Now as for why you can't connect, after CM starts it does take a couple of
minutes to open the port because it does a lot of checks before it will
accept any user input. However if 'service cloudera-scm-server status' has
said it's up for several minutes, the next thing I'd check is which
interface it's bound to. I'd expect it to bind to everything (including
localhost), but also try 'quickstart.cloudera' (since you're in the
container, that should resolve, and it may actually be a different IP
address than localhost/127.0.0.1 depending on how the network interfaces
are presented). You can also run 'sudo lsof -i | grep 7180' and it should
show you details of whatever's listening on that port. Failing all that,
I'd also check the logs in /var/log/cloudera-scm-server and see if
anything's gone wrong that you can see there.

avatar
Explorer

My intent to start only desired services on "CDH" manually from CM. service cloudera-scm-server status ias follows:

cloudera-scm-agent (pid 2250) is running...

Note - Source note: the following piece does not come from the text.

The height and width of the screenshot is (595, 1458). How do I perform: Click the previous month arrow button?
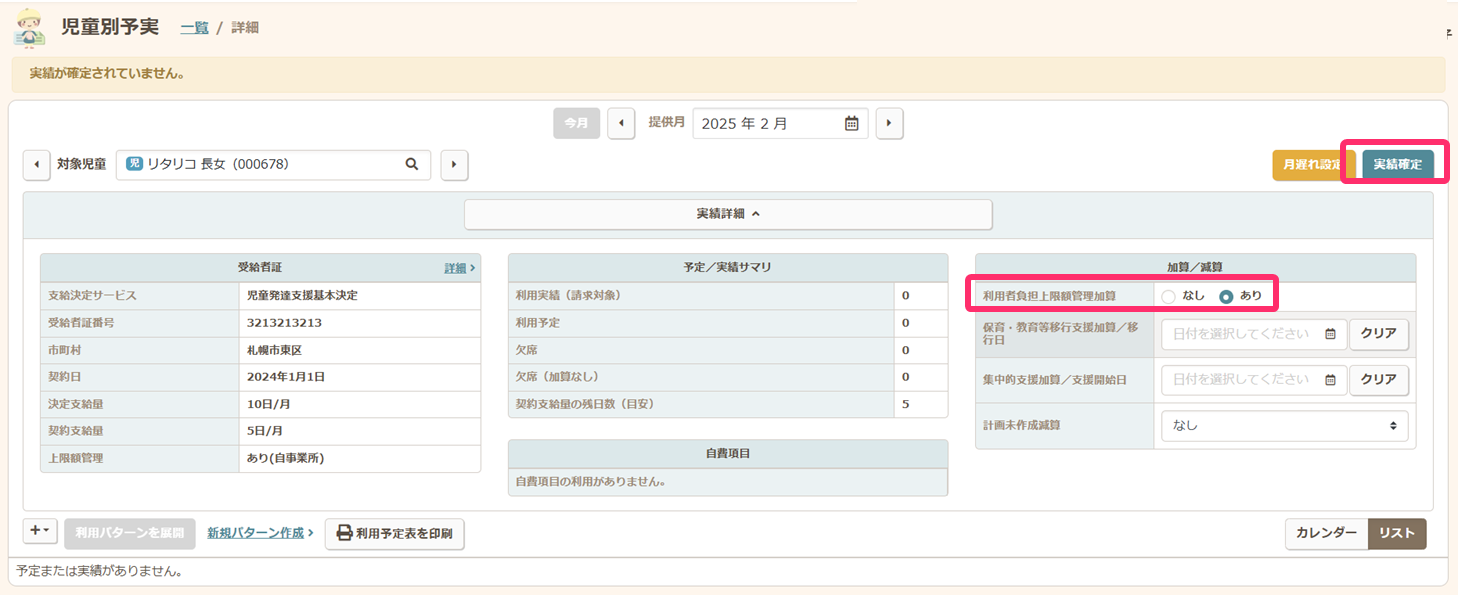pos(621,123)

cloudera-scm-server dead but pid file exists..

 

A peek into /var/log/cloudera-scm-server refers to failed connectivity toDB server.  Last acquisition attempt exception:com.mysql.jdbc.exceptions.jdbc4.CommunicationsException: Communications link failure

service mysqld status -->  indicates it is running w/o issues. What config CM uses to connect to DB server? 

 

Sudhir

avatar
Explorer

Do you have suggestions on next steps for posted error message for "scm-coudera-server"

 

Also what is cloudera position on a multi-node cluster setup using docker containers ? I was recommended "cloudera director" - Is there a docker container available in that context?

avatar
Explorer

1) what is the recommendation to resolve scm-server issue?

cloudera-scm-agent (pid 2250) is running...

cloudera-scm-server dead but pid file exists..

 A peek into /var/log/cloudera-scm-server refers to failed connectivity toDB server.  Last acquisition attempt exception:com.mysql.jdbc.exceptions.jdbc4.CommunicationsException: Communications link failure

 

2) What is the recommended approach for a multi-node cluster. I want to able to deploy datanodes on 2 containers and namenode on a 3'rd container. Do you have a tried solution?

 

Sudhir

avatar
Guru

1) I don't know what the issue is with connecting to MySQL. Definitely ensure that MySQL is running (sudo service mysqld status; sudo service mysqld restart). The configuration is in /etc/cloudera-scm-server/db.properties.

 

2) We do not have a recommended solution for running Hadoop on Docker. Director currently supports cloud platforms like AWS but not Docker. Docker is somewhat counter-productive for production Hadoop clusters because even though Hadoop is designed to get a bunch of machines to work together, having the cluster split into fewer, bigger pieces is better. Docker essentially partiations a machine into smaller pieces. It can be handy for testing, etc. when performance doesn't matter, but it requires a lot of networking setup to make DNS and IP addresses, etc. work the way Cloudera Manager and Hadoop assume they do.